En outre, parmi ces propositions de loi soumises au format de la niche, certaines peuvent effectivement aboutir. Cela a été le cas, l'année dernière, de la proposition de loi relative à l'entretien et au renouvellement du réseau des lignes téléphoniques, à l'unanimité des députés en commission comme en séance. Mais d'autres propositions de loi – comme en l'espèce – ont plutôt pour objet de faire émerger des débats, et de poser des questions de fond. À ce titre, je serai bien présent lors des débats du projet de loi Sapin II en séance, et je ne manquerai pas de décliner, dans mes interventions et sous forme d'amendements, mes propositions.

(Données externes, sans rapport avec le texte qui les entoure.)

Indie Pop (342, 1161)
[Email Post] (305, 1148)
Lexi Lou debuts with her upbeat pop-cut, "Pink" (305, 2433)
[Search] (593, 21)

Sur la question européenne, je suis conscient de l'exigence de « l'eurocompatibilité ». Dans les propositions que nous pouvons porter, nous sommes alors le nez contre la vitre, que nous découvrons incassable. Mais toute l'histoire de notre activité parlementaire montre que nous avons pu faire bouger des lignes, même lorsque certains bancs de l'Assemblée vouaient aux gémonies l'absence d' « eurocompatibilité » de nos propositions. Je rappelle qu'il y a quelques années, nos débats ont fait émerger la volonté de faire adopter, dans la loi française, un coefficient multiplicateur sur les fruits et légumes. Il nous a été rétorqué que cela était impossible. Nous l'avons tout de même voté ! Même s'il n'a jamais été mis en oeuvre, il fonctionne comme une épée de Damoclès : les fruits et légumes n'ont ainsi pas connu la situation catastrophique de certaines années passées.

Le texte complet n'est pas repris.